MYMU reminds me of coming back on a coach from a swimming gala on the night they won the Eurovision Song Contest, is have been 9 years old.

TheMonk

Quote from: Better Midlands on September 06, 2018, 10:33:13 PM
MYMU reminds me of coming back on a coach from a swimming gala on the night they won the Eurovision Song Contest, is have been 9 years old.
Land Of Make Believe till this day makes me feel about 5 when I hear it. No specific memory attached, it's just extremely evocative of the excitement and fears of youth.

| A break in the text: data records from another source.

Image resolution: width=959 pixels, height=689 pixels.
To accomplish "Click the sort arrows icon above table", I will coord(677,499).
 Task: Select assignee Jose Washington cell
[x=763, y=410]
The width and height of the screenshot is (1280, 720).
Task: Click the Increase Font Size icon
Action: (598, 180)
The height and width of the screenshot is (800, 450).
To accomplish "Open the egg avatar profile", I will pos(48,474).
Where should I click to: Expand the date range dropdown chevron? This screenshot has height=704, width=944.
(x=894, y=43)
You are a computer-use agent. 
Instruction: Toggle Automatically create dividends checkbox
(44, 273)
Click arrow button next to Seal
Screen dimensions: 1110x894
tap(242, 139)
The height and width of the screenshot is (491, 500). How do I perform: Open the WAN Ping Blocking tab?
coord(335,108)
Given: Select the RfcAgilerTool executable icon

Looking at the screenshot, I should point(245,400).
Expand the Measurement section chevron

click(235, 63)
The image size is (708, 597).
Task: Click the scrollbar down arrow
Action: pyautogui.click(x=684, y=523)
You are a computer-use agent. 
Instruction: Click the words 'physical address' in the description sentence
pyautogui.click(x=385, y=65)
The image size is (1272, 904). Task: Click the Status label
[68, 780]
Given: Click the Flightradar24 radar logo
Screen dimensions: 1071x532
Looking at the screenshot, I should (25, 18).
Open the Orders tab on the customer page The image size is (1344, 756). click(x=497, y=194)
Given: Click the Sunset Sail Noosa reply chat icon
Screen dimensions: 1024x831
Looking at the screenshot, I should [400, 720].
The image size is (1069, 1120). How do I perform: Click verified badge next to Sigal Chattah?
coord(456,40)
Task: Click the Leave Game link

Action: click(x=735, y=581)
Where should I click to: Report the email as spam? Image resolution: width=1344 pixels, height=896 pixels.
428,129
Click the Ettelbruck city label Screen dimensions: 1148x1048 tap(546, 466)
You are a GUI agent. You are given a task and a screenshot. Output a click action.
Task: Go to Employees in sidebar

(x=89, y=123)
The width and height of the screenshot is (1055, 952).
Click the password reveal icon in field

Quote from: TheMonk on September 09, 2018, 01:39:16 PM
Land Of Make Believe till this day makes me feel about 5 when I hear it. No specific memory attached, it's just extremely evocative of the excitement and fears of youth.

I know what you mean, it has a certain something.

Twed



Jockice

Quote from: SteveDave on September 06, 2018, 03:45:47 PM
"Making Your Mind Up" by the Fizz reminds me of dancing around my grandma's living room manically. I always though there was a basement under her house because it sounded hollow when you jumped up and down but I was told there wasn't. It's going to come out when my dad dies that my evil twin lived down there.

Making Your Mind Up reminds me of the days when Britain was great and we were winners.

Chriddof

Wake Me Up Before You Go-Go - Wham!

Standing in the back garden, no more than about 4 years old or so, eating an "open top" cheese sandwich. (That's a sandwich without the top layer of bread.)

Strawberry Fields Forever - everyone knows who it is

Hearing it for the very first time in my life on a home cassette dub of the Blue best of album, being driven down a road near my home in the back seat of my Dad's car. It got to the bit at the very end with the backwards drumming and "cranberry sauce" stuff and I remember thinking, "What? What's going on?!"

Avril Lavigne

Quote from: Chriddof on September 11, 2018, 07:01:18 PM
Wake Me Up Before You Go-Go - Wham!

Paul from two streets away showing me the version of that song that his Casio keyboard played in Demo mode when we were about 5.